After joining, Vartuli brought onboard three senior developers to start laying some new technology foundations, and to set up some architectural and security guardrails.

“We were looking at things like getting our architecture in a really decent state to be able to grow that to the next level,” he said.

In about 2014, CreditorWatch shifted fully into AWS, where it also makes use of AWS managed services (AMS) to handle much of the operational side of the environment, with oversight from a pair of inhouse DevOps engineers.

The company relies on event streaming services from AWS to pull in data from “over 30 different sources across Australia”, including official government data sources like the Australian Securities and Investments Commission (ASIC) and the Australian Business Register (ABR).

“That goes through to our data lake and into our BI platform, where we run algorithms to create predictive credit ratings that we're able to provide to our customers,” Vartuli said.

After bringing in the first three senior developers, Vartuli said the company has “slowly built up” its team, and that growth is now on an “exponential curve”.
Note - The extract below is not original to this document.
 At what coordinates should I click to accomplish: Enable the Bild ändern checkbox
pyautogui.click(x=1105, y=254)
“I think it was really when we got to that 15 to 20 [people level] that we kind of just flicked a switch, and we went to 30 really quickly,” he said.
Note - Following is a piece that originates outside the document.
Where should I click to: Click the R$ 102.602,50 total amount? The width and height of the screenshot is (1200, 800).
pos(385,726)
“Then we've got another five, and we were planning to have another 15, hopefully by the end of this calendar year.”

Vartuli said the company had managed to retain all but one developer, which he credited to the company’s culture.

He said developers had set goals - objectives and key results, or OKRs - but were afforded considerable trust and autonomy in how they go about achieving them.

“When you're able to provide people with goals, and just say, 'It's up to you to figure out how and when you get there’, people love that responsibility and that challenge,” Vartuli said.

“There's obviously restrictions in terms of you can't go off and use Erlang or some really obscure language that's going to be hard to recruit for. 

“But when you give them that freedom, plus the responsibility and a goal to design it, people really take that to heart. They love the idea that they get to shape something and build it the way that they'd want it.”

Team structure

Developers sit within product teams that comprise “a QA, six-ish devs, a DevOps person and a product owner”. Each product team looks after one or two products within CreditorWatch’s suite.

This structure is relatively new, only coming into effect about 18 months ago. 

Prior to that, the number of developers was smaller, so they moved across the various products every quarter as need dictated.

There are advantages and disadvantages of each approach.

“One of the biggest pieces of feedback we had from our developers initially was I'm context switching every quarter, I'm working on this, and then I'm working on this, and I'm working on this, I'd love to be able to get into something really solid and just have a focus for 12 months,” Vartuli said. 

“So 18 months ago, we did that journey, but that novelty wore off, and developers are like, ‘I really loved the fact that I used to be able to jump between things and change and it really made everything dynamic’. 

“What we've worked out is we're trying to have a balance. From a product and resourcing, it's just too hard to kind of say every quarter you get to jump ship and go to whichever product you want. 

“But we say if you can provide two or three quarters of commitment, every single time you do make that jump, then you get a little bit of both worlds, where you're probably not always working on the same product for an entire year, you get something brand new, and then it gives that refresh.”